### YOUR OBJECTIVE
Reproduce word for word everything in the passage on haplogroup J2 in India, from "Previous studies have" down to "(now in Pakistan)21.".

[[ PROVIDED PASSAGE, beginning ]]

Previous studies have established that J2a-M410 and J2b-M102 represent the Y-chromosomal component associated with demic diffusion of Neolithic farmers in North Africa and Eurasia from Mesopotamia (Iraq and Syria)14,15,16. The J2-M172 has been associated with different cultures and populations in history, such as Mediterranean/Aegan15, Greco-Anatolian, Mesopotamian and Caucasian. Presence of J2a-M410 and J2b-M102 in India has been considered a result of gene influx from Western Asia17,18. Worldwide spatial distribution of haplogroup (HG) J2a-M410 coincides with presence of archaeological records of painted pottery and ceramic figurine culture19,20. Similar material culture dating ~9 KYA has been recovered from the Neolithic sites of Mehrgarh located West of Indus Valley (now in Pakistan)21.

The population of the sub-continent shows an outstanding biological and cultural variation, which has been shaped by geographical, ecological, social and linguistic factors22. Many recent studies, particularly from the field of evolutionary genetics, have shown the extent to which each of these factors has contributed to the generation and maintenance of this diversity. It is pertinent that paternal gene pool of India comprises mainly HGs of autochthonous origin of Late Pleistocene ancestry17,18,23 and received very little gene flow from outside7,8. Many Y chromosomal studies of India addressing major demographic questions have included and broadly discussed HG J2-M17217,18,23. However, the arrival and distribution of HG J2-M172 subclades in India have not been studied comprehensively yet. Hence, the aim of this study is to address the following: (1) whether or not, the demic diffusion model stands true for the current distribution of J2-M172 in India in the backdrop of independent origin of agriculture in South Asia; (2) which contemporary populations have the closest affinities with J2-M172 in India; (3) whether distribution of J2a-M410 in India is more dominant in castes than in tribes18; and (4) what social, linguistic or geographical factors might have influenced the distribution of J2-M172 subclades. To address the above, we investigated the presence of different subclades of HG J2-M172 in diverse set of Indian populations and their affinities with rest of the world.

[[ PROVIDED PASSAGE, end ]]
[[ DATASET EXTRACT, beginning ]]

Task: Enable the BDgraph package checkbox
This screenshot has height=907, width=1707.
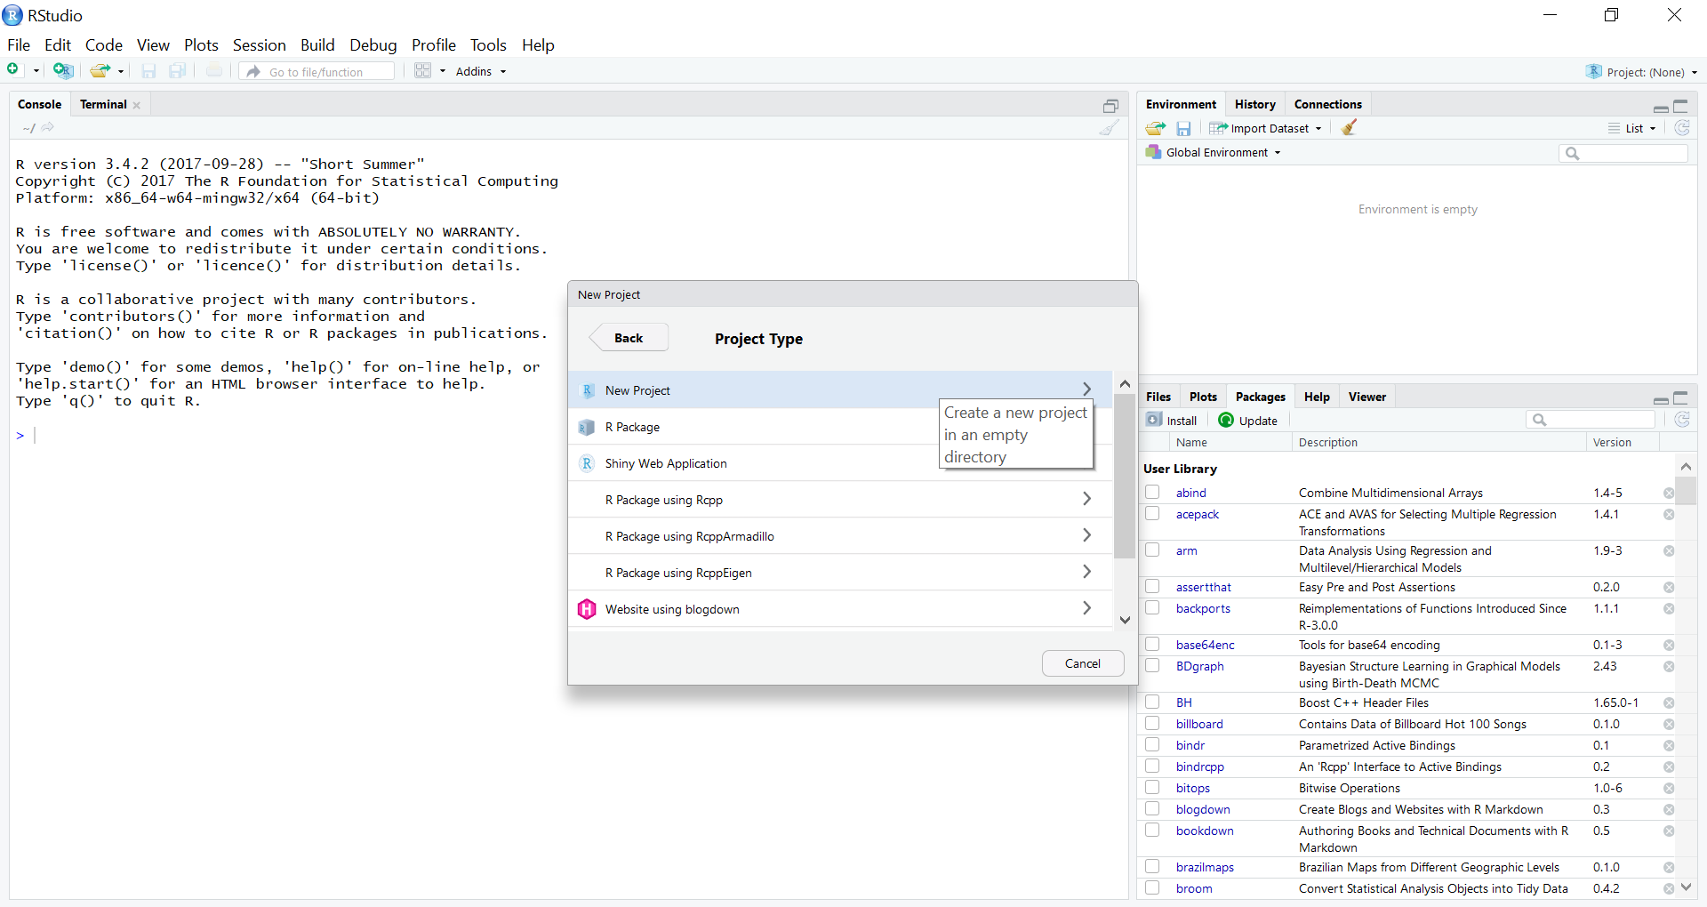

[[ DATASET EXTRACT, end ]]

### TASK ANSWER
Previous studies have established that J2a-M410 and J2b-M102 represent the Y-chromosomal component associated with demic diffusion of Neolithic farmers in North Africa and Eurasia from Mesopotamia (Iraq and Syria)14,15,16. The J2-M172 has been associated with different cultures and populations in history, such as Mediterranean/Aegan15, Greco-Anatolian, Mesopotamian and Caucasian. Presence of J2a-M410 and J2b-M102 in India has been considered a result of gene influx from Western Asia17,18. Worldwide spatial distribution of haplogroup (HG) J2a-M410 coincides with presence of archaeological records of painted pottery and ceramic figurine culture19,20. Similar material culture dating ~9 KYA has been recovered from the Neolithic sites of Mehrgarh located West of Indus Valley (now in Pakistan)21.